━━━━━ TEXTE DE L'EXERCICE
À contre-courant / Non au traité Merkozy !

Liêm Hoang-Ngoc  • 16 février 2012 abonné·es

Le traité intergouvernemental que le chef de l’État français s’apprête à signer est doublement inacceptable. Il l’est quant à la procédure antidémocratique adoptée : une convention, engageant le Parlement européen, à défaut d’une constituante, aurait dû ouvrir un débat engageant une modification des règles du jeu dans les constitutions nationales. Il l’est surtout quant au fond, car il durcit dogmatiquement le Pacte de stabilité.

Trois nouveautés sont introduites par rapport au paquet gouvernance (le « six-pack ») adopté en septembre dernier par une majorité de droite au Parlement européen, en codécision avec le Conseil et la Commission. Ce paquet imposait déjà aux États membres de réduire d’un point de PIB par an les déficits publics, en fixant un objectif de déficit structurel de 0,5 % du PIB. Il imposait en outre de réduire de 1/20e le taux d’endettement. Il définissait le montant des sanctions financières que la Commission fixerait en cas de non-respect de ses recommandations. Dans le pistolet antisocial à six coups que représente le six-pack, le nouveau traité ajoute trois cartouches introduites par la chancelière allemande.

La première est la règle d’or d’équilibre budgétaire (le déficit structurel de 0,5 %) que les États doivent inscrire dans leur constitution avant fin 2012. La deuxième est la règle dite de la majorité qualifiée inversée, rendant les sanctions proposées par la Commission automatiques puisque seule une hypothétique majorité qualifiée au Conseil est susceptible de s’y opposer. La troisième est que, pour la première fois, des décisions de politique économique, ayant fait l’objet de choix démocratiques dans un État, pourront être soumises au jugement de la Cour de justice européenne.

Ce traité institutionnalise donc les politiques d’austérité dans toute la zone euro. Celles-ci sont en passe de plonger l’Europe dans une récession durable, de détruire notre modèle social, nos services publics, et de faire payer aux salariés le prix d’une crise dont ils sont les victimes. Dans le même temps, la BCE vient d’octroyer un prêt de 489 milliards d’euros à trois ans et à 1 % d’intérêt aux banques. Curieusement, elles ne sont aucunement suspectées « d’aléa moral », au contraire des États, que les traités interdisent à la BCE de financer directement. Les banques ne manqueront pourtant pas de racheter des titres souverains à 6 %, voire à plus de 10 %, et de poursuivre avec cet argent gratuit leurs activités spéculatives.
━━━━━━━━━━
━━━━━ LES DONNÉES
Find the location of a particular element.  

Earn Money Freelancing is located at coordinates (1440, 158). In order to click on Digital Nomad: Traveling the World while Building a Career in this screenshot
━━━━━━━━━━
**CONSIGNE:**
D'après le texte sur le traité Merkozy, avant quelle échéance les États doivent-ils inscrire la règle d'or d'équilibre budgétaire dans leur constitution ?

**RÉPONSE ATTENDUE:**
Avant fin 2012.